----- TASK MATERIAL -----

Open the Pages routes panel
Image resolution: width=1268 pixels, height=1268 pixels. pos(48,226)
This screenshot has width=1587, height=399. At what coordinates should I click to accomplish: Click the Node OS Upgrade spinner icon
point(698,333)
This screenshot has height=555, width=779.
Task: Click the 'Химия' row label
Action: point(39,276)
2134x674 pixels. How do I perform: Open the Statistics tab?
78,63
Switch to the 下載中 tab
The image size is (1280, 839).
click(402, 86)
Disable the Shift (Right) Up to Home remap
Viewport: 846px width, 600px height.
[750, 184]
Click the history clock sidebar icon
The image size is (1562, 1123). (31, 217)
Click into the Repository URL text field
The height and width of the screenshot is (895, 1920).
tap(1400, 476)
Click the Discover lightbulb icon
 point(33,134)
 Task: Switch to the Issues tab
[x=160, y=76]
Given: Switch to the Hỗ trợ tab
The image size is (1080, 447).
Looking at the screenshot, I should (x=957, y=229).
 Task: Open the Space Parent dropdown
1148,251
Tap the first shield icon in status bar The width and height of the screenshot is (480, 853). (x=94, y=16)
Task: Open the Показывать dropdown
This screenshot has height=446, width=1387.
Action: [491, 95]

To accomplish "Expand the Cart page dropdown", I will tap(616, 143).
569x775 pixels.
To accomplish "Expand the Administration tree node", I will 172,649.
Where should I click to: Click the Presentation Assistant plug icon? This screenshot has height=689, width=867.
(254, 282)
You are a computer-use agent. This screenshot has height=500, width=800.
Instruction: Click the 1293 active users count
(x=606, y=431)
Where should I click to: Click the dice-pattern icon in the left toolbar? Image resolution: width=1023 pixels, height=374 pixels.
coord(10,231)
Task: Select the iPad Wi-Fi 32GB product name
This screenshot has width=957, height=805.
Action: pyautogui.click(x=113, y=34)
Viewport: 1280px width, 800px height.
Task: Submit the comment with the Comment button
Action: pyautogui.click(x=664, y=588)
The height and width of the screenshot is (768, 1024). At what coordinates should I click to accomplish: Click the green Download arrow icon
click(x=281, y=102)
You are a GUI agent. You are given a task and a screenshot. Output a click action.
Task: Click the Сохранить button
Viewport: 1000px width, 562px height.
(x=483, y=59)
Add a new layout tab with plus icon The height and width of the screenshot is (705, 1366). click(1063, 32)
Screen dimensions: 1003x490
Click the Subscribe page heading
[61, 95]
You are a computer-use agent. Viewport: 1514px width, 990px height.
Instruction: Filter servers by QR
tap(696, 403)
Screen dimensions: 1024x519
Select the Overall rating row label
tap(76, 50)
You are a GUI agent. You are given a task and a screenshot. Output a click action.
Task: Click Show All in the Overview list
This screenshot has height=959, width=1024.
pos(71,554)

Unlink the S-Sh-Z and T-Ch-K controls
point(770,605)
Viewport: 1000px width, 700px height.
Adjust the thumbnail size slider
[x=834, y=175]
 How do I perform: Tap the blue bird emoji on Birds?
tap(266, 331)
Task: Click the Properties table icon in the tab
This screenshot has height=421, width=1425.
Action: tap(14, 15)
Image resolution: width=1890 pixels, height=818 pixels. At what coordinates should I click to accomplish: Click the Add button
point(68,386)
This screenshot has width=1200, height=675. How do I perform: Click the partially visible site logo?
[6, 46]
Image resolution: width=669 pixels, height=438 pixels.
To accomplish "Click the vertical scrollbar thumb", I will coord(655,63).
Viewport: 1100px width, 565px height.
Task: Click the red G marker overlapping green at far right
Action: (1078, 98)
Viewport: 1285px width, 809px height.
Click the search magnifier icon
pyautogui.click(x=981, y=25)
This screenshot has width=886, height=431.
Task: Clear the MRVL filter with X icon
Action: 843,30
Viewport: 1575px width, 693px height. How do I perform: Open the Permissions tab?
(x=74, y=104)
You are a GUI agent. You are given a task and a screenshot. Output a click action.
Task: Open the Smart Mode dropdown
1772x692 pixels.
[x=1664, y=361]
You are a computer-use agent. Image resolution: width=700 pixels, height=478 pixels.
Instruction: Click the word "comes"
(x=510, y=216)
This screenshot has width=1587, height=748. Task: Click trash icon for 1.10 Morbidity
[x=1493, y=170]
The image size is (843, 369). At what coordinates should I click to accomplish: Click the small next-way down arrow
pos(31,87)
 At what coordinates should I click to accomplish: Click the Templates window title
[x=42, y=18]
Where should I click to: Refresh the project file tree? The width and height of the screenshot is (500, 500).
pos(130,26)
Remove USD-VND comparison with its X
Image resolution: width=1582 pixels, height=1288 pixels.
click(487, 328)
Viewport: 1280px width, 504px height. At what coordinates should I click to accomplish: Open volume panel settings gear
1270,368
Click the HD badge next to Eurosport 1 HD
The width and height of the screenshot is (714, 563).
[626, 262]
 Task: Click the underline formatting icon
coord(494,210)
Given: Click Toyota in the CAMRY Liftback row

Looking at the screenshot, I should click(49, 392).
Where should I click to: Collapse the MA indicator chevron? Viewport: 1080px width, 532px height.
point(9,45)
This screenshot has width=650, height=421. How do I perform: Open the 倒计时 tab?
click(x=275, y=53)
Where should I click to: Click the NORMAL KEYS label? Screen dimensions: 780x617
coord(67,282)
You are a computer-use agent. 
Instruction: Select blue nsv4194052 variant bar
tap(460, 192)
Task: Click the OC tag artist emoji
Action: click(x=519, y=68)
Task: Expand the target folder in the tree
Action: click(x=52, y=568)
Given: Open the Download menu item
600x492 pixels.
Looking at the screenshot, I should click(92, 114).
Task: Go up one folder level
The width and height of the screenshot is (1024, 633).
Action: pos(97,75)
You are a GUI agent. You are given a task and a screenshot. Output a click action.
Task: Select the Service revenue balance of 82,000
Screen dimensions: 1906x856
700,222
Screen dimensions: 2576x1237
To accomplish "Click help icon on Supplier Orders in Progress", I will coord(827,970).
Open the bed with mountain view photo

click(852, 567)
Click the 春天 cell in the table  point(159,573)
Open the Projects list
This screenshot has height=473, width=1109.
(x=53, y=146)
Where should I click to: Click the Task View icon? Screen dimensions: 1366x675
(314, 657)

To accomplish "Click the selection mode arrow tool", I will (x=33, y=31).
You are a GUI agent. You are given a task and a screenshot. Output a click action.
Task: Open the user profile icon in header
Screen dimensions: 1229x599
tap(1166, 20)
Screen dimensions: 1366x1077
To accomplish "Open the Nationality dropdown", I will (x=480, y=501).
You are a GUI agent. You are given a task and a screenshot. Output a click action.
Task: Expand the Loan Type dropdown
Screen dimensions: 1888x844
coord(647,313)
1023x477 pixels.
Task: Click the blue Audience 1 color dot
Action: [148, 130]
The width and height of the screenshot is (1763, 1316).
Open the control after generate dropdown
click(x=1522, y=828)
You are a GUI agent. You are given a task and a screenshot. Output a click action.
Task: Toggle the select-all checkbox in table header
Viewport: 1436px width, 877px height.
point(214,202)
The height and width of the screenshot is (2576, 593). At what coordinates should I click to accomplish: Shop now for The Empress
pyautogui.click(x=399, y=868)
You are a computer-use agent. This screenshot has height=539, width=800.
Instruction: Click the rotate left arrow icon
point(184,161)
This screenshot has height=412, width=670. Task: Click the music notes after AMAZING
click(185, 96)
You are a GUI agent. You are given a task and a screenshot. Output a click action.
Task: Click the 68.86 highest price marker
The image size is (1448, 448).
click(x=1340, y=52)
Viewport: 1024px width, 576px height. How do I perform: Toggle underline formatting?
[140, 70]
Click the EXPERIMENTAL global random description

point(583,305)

-----

TO DO:
Reply with the number of lines in the preceding entries that contain "header", and no other words.

SOLUTION:
2